A Shreveport native, Anderson committed his life to Christ at a local crusade meeting led by Billy Graham in 1951, which he attended with his high school football team. “I went forward and gave my heart to Christ,” he said later, as recounted by the Louisiana convention’s Baptist Message newsjournal.
Anderson was elected as the SBC’s 1996-1997 first vice president during the annual meeting in New Orleans. He also served as a trustee at Southwestern Baptist Theological Seminary in Texas.
In 1997, Anderson was elected by acclamation as the Louisiana Baptist Convention’s president as a consensus nominee between two factions.
“We’re going to have to [achieve peace] by reaching out to one another emphasizing that the Jesus in you loves the Jesus in me,” he said in calling for “a peace-driven convention.”
After his retirement, Anderson founded Antioch Affection Ministries to provide care for ministers terminated by their churches as well as assistance to churches and pastors needing reconciliation.
In a 1997 chapel message at New Orleans Baptist Theological Seminary, Anderson recounted that he began helping fellow ministers soon after arriving at Parkview, “bringing [onto the staff] ministers who had been terminated … helping them dump their baggage and get back into the ministry.”
“Our churches will be filled to capacity when they’re filled with happy people, and it starts with the pastor. A joyful church starts with the minister being happy,” he said. “It is possible for ministers to enjoy the ministry.”

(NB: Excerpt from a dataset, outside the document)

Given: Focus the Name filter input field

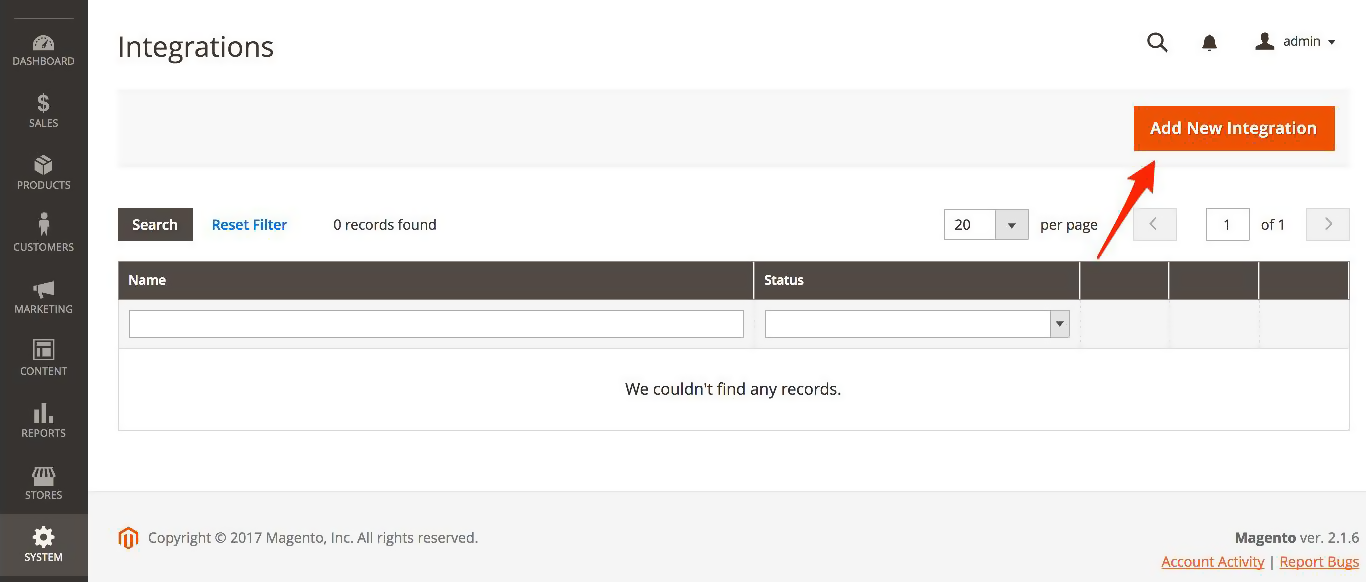Looking at the screenshot, I should point(436,324).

Tommy Middleton, executive director of the Baptist Association of Greater Baton Rouge, told The Advocate local newspaper, that Anderson was “a great friend to pastors. He was always passionate about encouraging other pastors.” Middleton said Anderson also had “a gentle spirit about him. He was gentle and a gentleman…. His heart was to preach the Gospel.”
Anderson held an undergraduate degree from East Texas Baptist University and a master of divinity degree from Southwestern.
He is survived by his wife of 63 years, Rochelle; a son, Robert Jr.; two daughters, Susan McKey and Janet Blankenship; and nine grandchildren.
His funeral was held Dec. 16 at Parkview Baptist Church, which included a video of Anderson’s last sermon at the church titled “Finishing Well.”
Memorials may be made to the Bro. Bob Anderson Scholarship Fund at Parkview Baptist School or Antioch Affection Ministries.